From time to time, I choose to have guest posts from experts on topics I think you, my readers, will be interested in. Today’s author, Mary Lee from Tuck shares How Sleep Improves Your Athletic Performance.
About the Author: Mary Lee is a researcher for the sleep science hub Tuck.com. She specializes in sleep’s role in mental and physical health and wellness. Mary lives in Olympia, Washington and shares her full-sized bed with a very noisy cat.
Many athletes meticulously plan out meal plans and training regimens to help them run faster or longer, but the real key to a better workout may be in your bedroom. Sleep is essential to improving fitness. There’s a reason that the procedure for recovery, RICE, starts with the word “rest.” Staying off of your feet for a day might not be enough to up your performance to the next level. However, extending your sleep by a few hours each night might give you just the boost that you want.
Sleep affects athletic performance by enabling a quick recovery, helping you to avoid injury and making you feel better on the track or the court.
Sleep Repairs Muscles
Working out tends to be hard on the muscles. They stretch and tear. Luckily, your body is well-equipped to repair these tears. Muscles heal pretty fast when you think about it. The exact mechanisms of healing are still being explored, but protein and sleep both play a role.
Researchers suggest that sleep doesn’t necessarily cause healing but permits it to happen. This finding means that simply resting for enough hours (at least seven for most people) each night allow recovery to take place. However, if you deprive yourself of sleep, the healing might take place more slowly. In this case, literally doing nothing will help your muscles feel better faster.
Sleep Maintains Good Reaction Times
Runners don’t often think about reaction times (other than when racing), but it has an impact on all sports. Being able to dodge the dog that ran in front of you or that curb that you forgot about is essential to continued training. Falling can lead to serious muscle tears. Sleeping more may help you maintain the reaction times that you need for sports.

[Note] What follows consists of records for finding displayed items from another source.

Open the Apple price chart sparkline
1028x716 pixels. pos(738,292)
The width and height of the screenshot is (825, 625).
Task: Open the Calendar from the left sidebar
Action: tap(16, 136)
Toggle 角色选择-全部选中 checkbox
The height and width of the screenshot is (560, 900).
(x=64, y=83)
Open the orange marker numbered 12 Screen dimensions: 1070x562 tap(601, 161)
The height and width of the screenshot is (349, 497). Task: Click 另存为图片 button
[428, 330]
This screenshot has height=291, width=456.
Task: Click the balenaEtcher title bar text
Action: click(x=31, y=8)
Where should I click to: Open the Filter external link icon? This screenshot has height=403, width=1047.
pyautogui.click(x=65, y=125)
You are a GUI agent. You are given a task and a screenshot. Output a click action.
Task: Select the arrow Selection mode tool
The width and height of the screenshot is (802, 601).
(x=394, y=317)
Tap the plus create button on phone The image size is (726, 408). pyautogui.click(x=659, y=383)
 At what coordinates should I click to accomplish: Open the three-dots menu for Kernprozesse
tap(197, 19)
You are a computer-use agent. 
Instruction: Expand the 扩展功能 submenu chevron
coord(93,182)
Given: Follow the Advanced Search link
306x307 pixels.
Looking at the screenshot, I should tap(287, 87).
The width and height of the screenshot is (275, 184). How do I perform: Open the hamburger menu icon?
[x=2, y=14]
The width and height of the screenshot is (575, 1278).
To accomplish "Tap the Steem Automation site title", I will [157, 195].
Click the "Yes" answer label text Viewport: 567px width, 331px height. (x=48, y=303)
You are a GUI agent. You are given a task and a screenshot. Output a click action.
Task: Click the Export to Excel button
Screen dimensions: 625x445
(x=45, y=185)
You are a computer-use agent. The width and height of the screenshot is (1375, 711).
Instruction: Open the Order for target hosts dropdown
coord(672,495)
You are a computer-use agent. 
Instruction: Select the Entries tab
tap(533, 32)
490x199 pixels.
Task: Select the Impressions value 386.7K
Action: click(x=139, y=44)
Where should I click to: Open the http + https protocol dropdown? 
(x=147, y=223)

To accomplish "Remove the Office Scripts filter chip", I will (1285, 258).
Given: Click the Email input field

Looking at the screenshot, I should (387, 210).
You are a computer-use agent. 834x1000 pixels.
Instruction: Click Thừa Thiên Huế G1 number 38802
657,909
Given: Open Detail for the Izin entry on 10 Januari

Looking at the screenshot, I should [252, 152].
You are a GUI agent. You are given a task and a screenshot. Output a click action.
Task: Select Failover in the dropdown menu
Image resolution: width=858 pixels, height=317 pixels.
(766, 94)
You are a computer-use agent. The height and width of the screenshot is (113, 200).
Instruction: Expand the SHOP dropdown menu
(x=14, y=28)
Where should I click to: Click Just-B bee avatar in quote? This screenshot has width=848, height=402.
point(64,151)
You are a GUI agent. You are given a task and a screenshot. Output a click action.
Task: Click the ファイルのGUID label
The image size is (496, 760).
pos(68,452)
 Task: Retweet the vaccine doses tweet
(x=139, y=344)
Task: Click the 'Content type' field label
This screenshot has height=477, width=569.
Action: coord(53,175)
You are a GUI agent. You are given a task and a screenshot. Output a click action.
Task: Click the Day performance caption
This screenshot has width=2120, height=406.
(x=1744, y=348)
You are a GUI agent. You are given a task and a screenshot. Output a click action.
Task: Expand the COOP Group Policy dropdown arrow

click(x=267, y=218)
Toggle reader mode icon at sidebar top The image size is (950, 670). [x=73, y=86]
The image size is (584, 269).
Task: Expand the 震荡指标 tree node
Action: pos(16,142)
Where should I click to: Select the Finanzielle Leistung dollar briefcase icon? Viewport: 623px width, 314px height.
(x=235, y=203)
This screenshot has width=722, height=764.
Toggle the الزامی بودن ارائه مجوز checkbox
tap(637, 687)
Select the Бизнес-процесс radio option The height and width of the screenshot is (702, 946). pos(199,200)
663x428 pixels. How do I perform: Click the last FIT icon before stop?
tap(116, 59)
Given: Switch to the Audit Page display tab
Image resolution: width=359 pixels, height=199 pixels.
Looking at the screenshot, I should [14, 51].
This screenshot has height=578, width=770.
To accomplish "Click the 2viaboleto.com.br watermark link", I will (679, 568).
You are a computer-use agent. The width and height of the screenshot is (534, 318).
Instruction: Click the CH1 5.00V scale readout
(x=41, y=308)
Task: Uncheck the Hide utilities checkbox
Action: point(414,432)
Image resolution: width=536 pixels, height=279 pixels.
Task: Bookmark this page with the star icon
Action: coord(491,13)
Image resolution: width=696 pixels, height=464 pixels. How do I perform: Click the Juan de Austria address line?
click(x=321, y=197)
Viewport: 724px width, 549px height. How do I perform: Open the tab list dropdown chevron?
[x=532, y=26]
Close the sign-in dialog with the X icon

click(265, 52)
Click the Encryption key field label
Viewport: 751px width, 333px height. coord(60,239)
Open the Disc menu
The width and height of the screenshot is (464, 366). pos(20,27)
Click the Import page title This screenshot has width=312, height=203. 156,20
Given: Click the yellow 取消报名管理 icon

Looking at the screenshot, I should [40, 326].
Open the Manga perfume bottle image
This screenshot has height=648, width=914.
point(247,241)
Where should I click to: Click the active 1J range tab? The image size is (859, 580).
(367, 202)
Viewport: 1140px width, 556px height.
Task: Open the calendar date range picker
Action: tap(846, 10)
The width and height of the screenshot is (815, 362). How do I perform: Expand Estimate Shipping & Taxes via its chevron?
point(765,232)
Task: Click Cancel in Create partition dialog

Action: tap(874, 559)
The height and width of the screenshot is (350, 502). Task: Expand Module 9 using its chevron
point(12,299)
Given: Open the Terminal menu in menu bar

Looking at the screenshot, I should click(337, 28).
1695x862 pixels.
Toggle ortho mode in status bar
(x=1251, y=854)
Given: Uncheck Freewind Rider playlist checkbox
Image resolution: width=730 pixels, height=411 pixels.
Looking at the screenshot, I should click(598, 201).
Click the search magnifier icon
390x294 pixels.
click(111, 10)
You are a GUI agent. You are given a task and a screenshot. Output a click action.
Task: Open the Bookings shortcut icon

Sleep deprivation slows down your reaction times. In a study of night guards, their reaction times slowed in comparison with their well-rested colleagues. In running and other sports, reaction times can make the difference between a terrible fall and a little stumble. Sleeping enough can help you keep moving fast.
Sleep Leads to Improved Performance
Studies suggest that sleep leads to improved performance. Not all of this improvement can be traced back to strong muscles or quick reaction times. Some of it may be in your head. Athletes who extended their sleep reported better mental well-being and also improved their stats. In a small study, college basketball players increased their shooting percentage by sleeping 10 hours a night.
How to Improve Your Sleep Quality
If you want to take advantage of this easy way to increase your speed and athletic skill, you can start by improving your sleep conditions and habits.
Start by setting a bedtime. Sleeping and waking at the same time each day helps your body release sleep hormones at the appropriate time. It may be easier to fall asleep and wake up in the morning if your schedule is consistent.
Improve your bed. Muscles soreness after a workout is normal and it shouldn’t be traced back to your bed. Mattresses come in different firmness for a reason, so they can support different sleeping positions. Check mattress reviews to make sure that yours supports the way that you like to sleep.
Turn off screens a couple of hours before bed. Our brains are still programmed to respond to light. When you see light at night, especially the blue wavelength light from electronic screens, it tells your brain that it’s time to be awake. It may be easier to fall asleep if your brain has adjusted to dimmer lighting at night.
Diet and training regimens are ingredients in a successful athletic performance, but sleep plays a role too. To race at your fastest, make sure that you get a full night’s sleep.